● **Talimatın**
Aşağıdaki annelik metninden bir bölümü hiç değiştirmeden yeniden yaz: "Kazanamayacağın savaşa girme!" sözlerinin bulunduğu yerden başla, "Şimdi onlar düşünsün." sözlerinden sonra bitir.

===== Gösterilen metin

Kazanamayacağın savaşa girme! Bak ne kadar basit bir kural. İşte kural dediğin böyle olur. Çocuk hukukunda bir ilke vardır. Çocukla alakalı bir karar verilecekse onun yüksek yararına yani onun için olabilecek maksimum refaha ulaşması için çalışılır. Bu da o hesap annenin yüksek yararına bir kural. Gereksiz çabalara, kendini yıpratmana değmez. İnatlaşmak daha da güçlü bir şekilde o yanlışı beslemektir. İnat senin en kötü düşmanlarındandır sevgili anne. Bir kere kimseye bir şey ispat etmek zorunda değilsin. Kimin patron olduğunu göstermeye çalışma ne olur. Patron filan değilsin. Annesi olduğunu ve şimdilik onun için en iyisini seçeceğini bilsin yeter. Bu süper kahramanlık niye? Hayır değilsin de. Bir garip annesin sen. Süreci mükemmel yönetmek zorunda değilsin. Yani inatlaşma. Sen seçeneğini sundun diyelim. Kararlı ve tutarlı tavrınla sınırlarını da çizdin mi? Çizdin. Şimdi onlar düşünsün.

==========
===== Veriler

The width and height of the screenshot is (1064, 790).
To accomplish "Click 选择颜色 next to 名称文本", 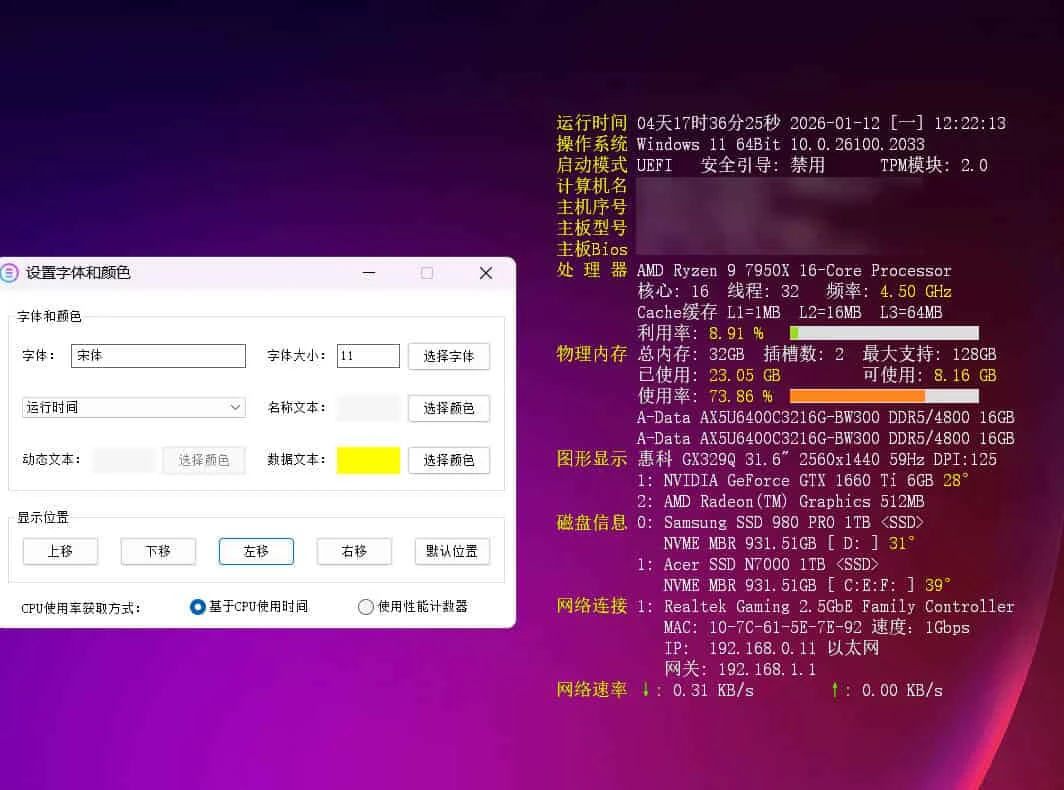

==========

● **Yanıt aşağıda**
Kazanamayacağın savaşa girme! Bak ne kadar basit bir kural. İşte kural dediğin böyle olur. Çocuk hukukunda bir ilke vardır. Çocukla alakalı bir karar verilecekse onun yüksek yararına yani onun için olabilecek maksimum refaha ulaşması için çalışılır. Bu da o hesap annenin yüksek yararına bir kural. Gereksiz çabalara, kendini yıpratmana değmez. İnatlaşmak daha da güçlü bir şekilde o yanlışı beslemektir. İnat senin en kötü düşmanlarındandır sevgili anne. Bir kere kimseye bir şey ispat etmek zorunda değilsin. Kimin patron olduğunu göstermeye çalışma ne olur. Patron filan değilsin. Annesi olduğunu ve şimdilik onun için en iyisini seçeceğini bilsin yeter. Bu süper kahramanlık niye? Hayır değilsin de. Bir garip annesin sen. Süreci mükemmel yönetmek zorunda değilsin. Yani inatlaşma. Sen seçeneğini sundun diyelim. Kararlı ve tutarlı tavrınla sınırlarını da çizdin mi? Çizdin. Şimdi onlar düşünsün.